**Datos proporcionados:**
- - - -
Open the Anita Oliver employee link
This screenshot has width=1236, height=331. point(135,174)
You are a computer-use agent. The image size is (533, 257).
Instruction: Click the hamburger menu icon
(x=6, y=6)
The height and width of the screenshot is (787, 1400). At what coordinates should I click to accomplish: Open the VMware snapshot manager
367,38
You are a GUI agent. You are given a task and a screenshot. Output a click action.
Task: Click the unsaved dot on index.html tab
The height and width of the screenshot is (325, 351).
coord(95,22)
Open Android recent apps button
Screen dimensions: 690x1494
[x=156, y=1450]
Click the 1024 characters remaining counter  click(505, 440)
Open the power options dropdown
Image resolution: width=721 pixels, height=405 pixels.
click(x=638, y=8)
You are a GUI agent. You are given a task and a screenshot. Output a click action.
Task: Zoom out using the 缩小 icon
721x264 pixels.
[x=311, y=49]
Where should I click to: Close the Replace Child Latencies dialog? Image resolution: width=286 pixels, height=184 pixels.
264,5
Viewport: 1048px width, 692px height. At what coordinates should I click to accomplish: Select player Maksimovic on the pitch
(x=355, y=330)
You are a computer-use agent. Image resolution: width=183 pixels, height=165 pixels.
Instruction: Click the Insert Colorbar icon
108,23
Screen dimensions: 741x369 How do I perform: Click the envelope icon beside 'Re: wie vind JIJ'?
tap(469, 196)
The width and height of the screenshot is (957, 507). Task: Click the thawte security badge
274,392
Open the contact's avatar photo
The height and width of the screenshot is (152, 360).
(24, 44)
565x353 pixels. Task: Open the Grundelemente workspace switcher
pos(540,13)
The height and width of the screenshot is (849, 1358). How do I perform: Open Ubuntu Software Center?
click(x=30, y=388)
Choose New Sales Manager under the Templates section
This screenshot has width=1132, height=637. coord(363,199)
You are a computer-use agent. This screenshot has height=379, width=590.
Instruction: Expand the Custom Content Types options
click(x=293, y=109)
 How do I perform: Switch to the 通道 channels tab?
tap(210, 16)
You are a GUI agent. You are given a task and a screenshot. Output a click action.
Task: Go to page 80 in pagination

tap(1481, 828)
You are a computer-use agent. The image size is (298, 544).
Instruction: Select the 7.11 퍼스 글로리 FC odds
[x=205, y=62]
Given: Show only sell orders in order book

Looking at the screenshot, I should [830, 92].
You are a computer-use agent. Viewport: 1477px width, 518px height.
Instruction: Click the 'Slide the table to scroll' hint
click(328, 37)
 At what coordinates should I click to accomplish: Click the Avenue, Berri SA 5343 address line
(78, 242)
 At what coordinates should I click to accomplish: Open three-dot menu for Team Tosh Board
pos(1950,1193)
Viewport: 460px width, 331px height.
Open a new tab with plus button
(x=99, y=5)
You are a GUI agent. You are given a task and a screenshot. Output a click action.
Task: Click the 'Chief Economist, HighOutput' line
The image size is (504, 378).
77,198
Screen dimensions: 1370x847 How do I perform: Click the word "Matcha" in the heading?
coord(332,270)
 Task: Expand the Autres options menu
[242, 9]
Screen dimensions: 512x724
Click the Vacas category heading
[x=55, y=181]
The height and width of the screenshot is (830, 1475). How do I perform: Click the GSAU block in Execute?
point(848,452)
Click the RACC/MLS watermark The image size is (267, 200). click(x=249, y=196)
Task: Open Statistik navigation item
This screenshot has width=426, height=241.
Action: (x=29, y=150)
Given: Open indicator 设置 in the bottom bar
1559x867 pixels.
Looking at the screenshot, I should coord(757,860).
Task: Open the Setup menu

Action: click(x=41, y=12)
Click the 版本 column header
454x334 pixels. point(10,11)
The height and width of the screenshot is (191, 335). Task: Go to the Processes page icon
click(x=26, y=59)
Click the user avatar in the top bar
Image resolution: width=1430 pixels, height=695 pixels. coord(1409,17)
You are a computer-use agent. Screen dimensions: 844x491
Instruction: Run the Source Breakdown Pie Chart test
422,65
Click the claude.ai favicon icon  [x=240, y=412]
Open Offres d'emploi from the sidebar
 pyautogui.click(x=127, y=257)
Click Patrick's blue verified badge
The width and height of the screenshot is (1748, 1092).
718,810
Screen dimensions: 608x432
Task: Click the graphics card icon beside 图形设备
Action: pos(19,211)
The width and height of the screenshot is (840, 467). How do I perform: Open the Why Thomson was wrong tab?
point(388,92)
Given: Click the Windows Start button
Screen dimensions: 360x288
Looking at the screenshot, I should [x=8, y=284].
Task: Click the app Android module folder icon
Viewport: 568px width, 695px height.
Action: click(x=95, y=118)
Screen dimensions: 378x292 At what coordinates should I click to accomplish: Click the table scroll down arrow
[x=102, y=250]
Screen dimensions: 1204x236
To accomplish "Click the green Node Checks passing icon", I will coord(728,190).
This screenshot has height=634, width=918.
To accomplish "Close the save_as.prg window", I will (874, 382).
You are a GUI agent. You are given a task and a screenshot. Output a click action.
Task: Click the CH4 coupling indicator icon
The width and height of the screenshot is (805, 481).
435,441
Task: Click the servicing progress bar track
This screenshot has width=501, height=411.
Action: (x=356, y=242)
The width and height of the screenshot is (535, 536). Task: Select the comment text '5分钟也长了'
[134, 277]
- - - -
**Ejercicio breve:** Actualiza todas las entradas: vuelve a escribirlas cambiando "GUI agent" por "UI agent" y deja todo lo demás sin modificar.

**Tarea resuelta:**
Open the Anita Oliver employee link
This screenshot has width=1236, height=331. point(135,174)
You are a computer-use agent. The image size is (533, 257).
Instruction: Click the hamburger menu icon
(x=6, y=6)
The height and width of the screenshot is (787, 1400). At what coordinates should I click to accomplish: Open the VMware snapshot manager
367,38
You are a UI agent. You are given a task and a screenshot. Output a click action.
Task: Click the unsaved dot on index.html tab
The height and width of the screenshot is (325, 351).
coord(95,22)
Open Android recent apps button
Screen dimensions: 690x1494
[x=156, y=1450]
Click the 1024 characters remaining counter  click(505, 440)
Open the power options dropdown
Image resolution: width=721 pixels, height=405 pixels.
click(x=638, y=8)
You are a UI agent. You are given a task and a screenshot. Output a click action.
Task: Zoom out using the 缩小 icon
721x264 pixels.
[x=311, y=49]
Where should I click to: Close the Replace Child Latencies dialog? Image resolution: width=286 pixels, height=184 pixels.
264,5
Viewport: 1048px width, 692px height. At what coordinates should I click to accomplish: Select player Maksimovic on the pitch
(x=355, y=330)
You are a computer-use agent. Image resolution: width=183 pixels, height=165 pixels.
Instruction: Click the Insert Colorbar icon
108,23
Screen dimensions: 741x369 How do I perform: Click the envelope icon beside 'Re: wie vind JIJ'?
tap(469, 196)
The width and height of the screenshot is (957, 507). Task: Click the thawte security badge
274,392
Open the contact's avatar photo
The height and width of the screenshot is (152, 360).
(24, 44)
565x353 pixels. Task: Open the Grundelemente workspace switcher
pos(540,13)
The height and width of the screenshot is (849, 1358). How do I perform: Open Ubuntu Software Center?
click(x=30, y=388)
Choose New Sales Manager under the Templates section
This screenshot has width=1132, height=637. coord(363,199)
You are a computer-use agent. This screenshot has height=379, width=590.
Instruction: Expand the Custom Content Types options
click(x=293, y=109)
 How do I perform: Switch to the 通道 channels tab?
tap(210, 16)
You are a UI agent. You are given a task and a screenshot. Output a click action.
Task: Go to page 80 in pagination

tap(1481, 828)
You are a computer-use agent. The image size is (298, 544).
Instruction: Select the 7.11 퍼스 글로리 FC odds
[x=205, y=62]
Given: Show only sell orders in order book

Looking at the screenshot, I should [830, 92].
You are a computer-use agent. Viewport: 1477px width, 518px height.
Instruction: Click the 'Slide the table to scroll' hint
click(328, 37)
 At what coordinates should I click to accomplish: Click the Avenue, Berri SA 5343 address line
(78, 242)
 At what coordinates should I click to accomplish: Open three-dot menu for Team Tosh Board
pos(1950,1193)
Viewport: 460px width, 331px height.
Open a new tab with plus button
(x=99, y=5)
You are a UI agent. You are given a task and a screenshot. Output a click action.
Task: Click the 'Chief Economist, HighOutput' line
The image size is (504, 378).
77,198
Screen dimensions: 1370x847 How do I perform: Click the word "Matcha" in the heading?
coord(332,270)
 Task: Expand the Autres options menu
[242, 9]
Screen dimensions: 512x724
Click the Vacas category heading
[x=55, y=181]
The height and width of the screenshot is (830, 1475). How do I perform: Click the GSAU block in Execute?
point(848,452)
Click the RACC/MLS watermark The image size is (267, 200). click(x=249, y=196)
Task: Open Statistik navigation item
This screenshot has width=426, height=241.
Action: (x=29, y=150)
Given: Open indicator 设置 in the bottom bar
1559x867 pixels.
Looking at the screenshot, I should coord(757,860).
Task: Open the Setup menu

Action: click(x=41, y=12)
Click the 版本 column header
454x334 pixels. point(10,11)
The height and width of the screenshot is (191, 335). Task: Go to the Processes page icon
click(x=26, y=59)
Click the user avatar in the top bar
Image resolution: width=1430 pixels, height=695 pixels. coord(1409,17)
You are a computer-use agent. Screen dimensions: 844x491
Instruction: Run the Source Breakdown Pie Chart test
422,65
Click the claude.ai favicon icon  [x=240, y=412]
Open Offres d'emploi from the sidebar
 pyautogui.click(x=127, y=257)
Click Patrick's blue verified badge
The width and height of the screenshot is (1748, 1092).
718,810
Screen dimensions: 608x432
Task: Click the graphics card icon beside 图形设备
Action: pos(19,211)
The width and height of the screenshot is (840, 467). How do I perform: Open the Why Thomson was wrong tab?
point(388,92)
Given: Click the Windows Start button
Screen dimensions: 360x288
Looking at the screenshot, I should [x=8, y=284].
Task: Click the app Android module folder icon
Viewport: 568px width, 695px height.
Action: click(x=95, y=118)
Screen dimensions: 378x292 At what coordinates should I click to accomplish: Click the table scroll down arrow
[x=102, y=250]
Screen dimensions: 1204x236
To accomplish "Click the green Node Checks passing icon", I will coord(728,190).
This screenshot has height=634, width=918.
To accomplish "Close the save_as.prg window", I will (874, 382).
You are a UI agent. You are given a task and a screenshot. Output a click action.
Task: Click the CH4 coupling indicator icon
The width and height of the screenshot is (805, 481).
435,441
Task: Click the servicing progress bar track
This screenshot has width=501, height=411.
Action: (x=356, y=242)
The width and height of the screenshot is (535, 536). Task: Select the comment text '5分钟也长了'
[134, 277]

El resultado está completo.